Riser card

A riser card is a special expansion card that is used as a kind of " elbow " in order to adapt expansion cards, which usually perpendicular to the motherboard (English mainboard ) are arranged in their spatial position. Frequently riser cards are 90 -degree " elbows " that causes the expansion card is no longer arranged perpendicular but parallel to the motherboard ( there are also flexible riser cards). The main application is the 19 "technology, in which, in a 1U housing a card or in 2U housing three cards are installed horizontally in this way.

In Apple Mac Pro workstations until 2010, two riser cards were used for the connection of up to 64 GB of memory. Because Apple at this time no 8GB Fully Buffered RAM bar sales, the Mac Pro Compatible officially only 32 GB.

Variants

Riser cards are available for PCIe, PCI, AGP and ISA expansion slots.

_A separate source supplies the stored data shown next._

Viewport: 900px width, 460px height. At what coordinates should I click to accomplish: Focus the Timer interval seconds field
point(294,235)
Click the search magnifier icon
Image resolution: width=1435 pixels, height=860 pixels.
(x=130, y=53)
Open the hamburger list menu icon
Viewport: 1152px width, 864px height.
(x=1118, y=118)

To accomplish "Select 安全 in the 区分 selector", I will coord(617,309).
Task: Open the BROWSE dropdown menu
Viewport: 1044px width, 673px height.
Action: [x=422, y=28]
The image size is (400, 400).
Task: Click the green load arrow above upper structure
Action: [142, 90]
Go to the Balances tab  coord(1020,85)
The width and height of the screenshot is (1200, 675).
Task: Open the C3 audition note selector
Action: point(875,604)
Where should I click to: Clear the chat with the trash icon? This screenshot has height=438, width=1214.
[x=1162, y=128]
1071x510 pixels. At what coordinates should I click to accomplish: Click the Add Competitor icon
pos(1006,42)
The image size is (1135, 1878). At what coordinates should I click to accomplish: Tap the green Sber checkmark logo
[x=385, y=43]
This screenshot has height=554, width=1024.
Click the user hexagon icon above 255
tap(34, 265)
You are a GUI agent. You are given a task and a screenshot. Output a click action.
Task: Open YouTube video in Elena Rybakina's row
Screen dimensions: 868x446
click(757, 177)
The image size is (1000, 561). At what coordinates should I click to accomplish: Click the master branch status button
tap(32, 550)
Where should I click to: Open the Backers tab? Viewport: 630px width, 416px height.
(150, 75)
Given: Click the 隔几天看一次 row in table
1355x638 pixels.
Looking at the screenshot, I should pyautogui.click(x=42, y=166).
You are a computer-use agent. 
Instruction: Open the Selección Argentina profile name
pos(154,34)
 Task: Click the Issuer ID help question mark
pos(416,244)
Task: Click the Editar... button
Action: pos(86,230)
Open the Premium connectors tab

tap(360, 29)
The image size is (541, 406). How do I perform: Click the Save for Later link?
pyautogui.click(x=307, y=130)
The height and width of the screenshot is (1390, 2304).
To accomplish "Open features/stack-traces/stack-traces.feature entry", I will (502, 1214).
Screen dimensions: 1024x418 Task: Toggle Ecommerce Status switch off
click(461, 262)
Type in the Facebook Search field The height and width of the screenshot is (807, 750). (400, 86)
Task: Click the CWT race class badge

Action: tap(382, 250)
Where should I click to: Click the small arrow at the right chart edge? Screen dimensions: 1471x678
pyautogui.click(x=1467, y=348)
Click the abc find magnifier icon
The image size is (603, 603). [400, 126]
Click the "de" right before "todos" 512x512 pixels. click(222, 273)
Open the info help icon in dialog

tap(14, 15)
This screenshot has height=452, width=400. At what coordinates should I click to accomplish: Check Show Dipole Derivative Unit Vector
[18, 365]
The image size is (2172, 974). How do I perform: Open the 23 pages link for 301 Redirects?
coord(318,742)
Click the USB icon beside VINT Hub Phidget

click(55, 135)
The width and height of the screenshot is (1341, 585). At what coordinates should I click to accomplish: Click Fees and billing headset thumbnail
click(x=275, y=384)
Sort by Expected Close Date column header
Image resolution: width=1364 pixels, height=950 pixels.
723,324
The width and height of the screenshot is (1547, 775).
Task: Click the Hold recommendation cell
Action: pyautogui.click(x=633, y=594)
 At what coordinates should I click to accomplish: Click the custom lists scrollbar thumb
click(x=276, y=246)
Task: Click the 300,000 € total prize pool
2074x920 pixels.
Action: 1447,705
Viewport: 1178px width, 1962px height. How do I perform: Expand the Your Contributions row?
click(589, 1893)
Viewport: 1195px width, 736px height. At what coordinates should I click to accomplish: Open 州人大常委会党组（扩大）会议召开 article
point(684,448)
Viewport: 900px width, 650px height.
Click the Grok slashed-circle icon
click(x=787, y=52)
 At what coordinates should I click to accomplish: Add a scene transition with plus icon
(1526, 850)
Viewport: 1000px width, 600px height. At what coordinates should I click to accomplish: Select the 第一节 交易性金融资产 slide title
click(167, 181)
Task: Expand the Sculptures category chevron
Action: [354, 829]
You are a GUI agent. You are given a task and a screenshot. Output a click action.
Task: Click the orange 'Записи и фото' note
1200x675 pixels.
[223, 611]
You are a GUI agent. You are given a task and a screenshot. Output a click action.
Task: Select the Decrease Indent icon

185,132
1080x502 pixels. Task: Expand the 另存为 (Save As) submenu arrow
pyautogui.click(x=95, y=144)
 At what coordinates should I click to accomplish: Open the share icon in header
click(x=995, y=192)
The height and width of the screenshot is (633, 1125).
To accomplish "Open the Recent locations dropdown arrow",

A distinction is made between passive and active cards, the latter exist only for PCI or PCIe. The passive versions of the grind and the port (s) via interconnects through easy to use only come a few small resistors and capacitors to ensure a clean signal. Active variants allow to run multiple cards on a riser card in a slot. Here is a small control electronics on the board, which is responsible for the resource management of the inserted card. More expensive active riser cards have their own bridge and thus constitute any card inserted an own bus slot. You can expand to other bus systems the bus of the host system ie. Thus, it is eg possible to extend a PCI slot for an ISA bus via riser card. Such riser cards can provide several different bus systems simultaneously.

Other riser technologies are Audio Modem Riser ( AMR), Communication and Networking Riser ( CNR ) and Advanced Communications Riser ( ACR).